+++ Given information
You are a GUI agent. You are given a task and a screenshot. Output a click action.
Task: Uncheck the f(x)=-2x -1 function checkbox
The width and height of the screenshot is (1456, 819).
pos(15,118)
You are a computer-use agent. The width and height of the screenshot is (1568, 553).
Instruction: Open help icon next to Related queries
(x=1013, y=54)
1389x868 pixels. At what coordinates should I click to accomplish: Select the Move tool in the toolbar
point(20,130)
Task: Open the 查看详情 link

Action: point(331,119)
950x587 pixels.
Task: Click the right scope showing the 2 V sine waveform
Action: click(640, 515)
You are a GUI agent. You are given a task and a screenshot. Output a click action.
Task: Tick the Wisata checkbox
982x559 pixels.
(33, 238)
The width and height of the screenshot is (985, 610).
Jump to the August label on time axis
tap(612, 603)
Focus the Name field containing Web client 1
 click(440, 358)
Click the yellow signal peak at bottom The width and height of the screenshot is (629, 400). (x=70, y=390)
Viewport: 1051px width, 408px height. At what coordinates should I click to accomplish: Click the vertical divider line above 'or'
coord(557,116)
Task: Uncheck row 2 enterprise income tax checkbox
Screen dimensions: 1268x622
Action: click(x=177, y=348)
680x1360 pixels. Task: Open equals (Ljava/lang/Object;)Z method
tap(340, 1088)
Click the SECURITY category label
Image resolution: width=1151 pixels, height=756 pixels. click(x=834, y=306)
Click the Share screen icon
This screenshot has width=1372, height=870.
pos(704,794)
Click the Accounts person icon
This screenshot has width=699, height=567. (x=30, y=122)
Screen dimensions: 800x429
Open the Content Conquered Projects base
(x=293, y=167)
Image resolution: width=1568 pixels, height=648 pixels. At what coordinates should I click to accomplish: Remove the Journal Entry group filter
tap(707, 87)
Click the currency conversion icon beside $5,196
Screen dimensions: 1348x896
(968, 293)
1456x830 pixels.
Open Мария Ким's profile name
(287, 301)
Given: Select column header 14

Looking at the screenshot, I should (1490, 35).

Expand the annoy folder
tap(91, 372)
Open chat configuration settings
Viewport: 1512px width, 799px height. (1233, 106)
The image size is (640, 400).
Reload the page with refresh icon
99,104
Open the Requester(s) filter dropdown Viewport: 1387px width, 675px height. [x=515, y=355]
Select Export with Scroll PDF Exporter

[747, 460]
++++++
### The exercise
Reproduce the records above word for word, starting at their first line and stopping after the line that contains "tap(340, 1088)", including that line.

### Right answer
You are a GUI agent. You are given a task and a screenshot. Output a click action.
Task: Uncheck the f(x)=-2x -1 function checkbox
The width and height of the screenshot is (1456, 819).
pos(15,118)
You are a computer-use agent. The width and height of the screenshot is (1568, 553).
Instruction: Open help icon next to Related queries
(x=1013, y=54)
1389x868 pixels. At what coordinates should I click to accomplish: Select the Move tool in the toolbar
point(20,130)
Task: Open the 查看详情 link

Action: point(331,119)
950x587 pixels.
Task: Click the right scope showing the 2 V sine waveform
Action: click(640, 515)
You are a GUI agent. You are given a task and a screenshot. Output a click action.
Task: Tick the Wisata checkbox
982x559 pixels.
(33, 238)
The width and height of the screenshot is (985, 610).
Jump to the August label on time axis
tap(612, 603)
Focus the Name field containing Web client 1
 click(440, 358)
Click the yellow signal peak at bottom The width and height of the screenshot is (629, 400). (x=70, y=390)
Viewport: 1051px width, 408px height. At what coordinates should I click to accomplish: Click the vertical divider line above 'or'
coord(557,116)
Task: Uncheck row 2 enterprise income tax checkbox
Screen dimensions: 1268x622
Action: click(x=177, y=348)
680x1360 pixels. Task: Open equals (Ljava/lang/Object;)Z method
tap(340, 1088)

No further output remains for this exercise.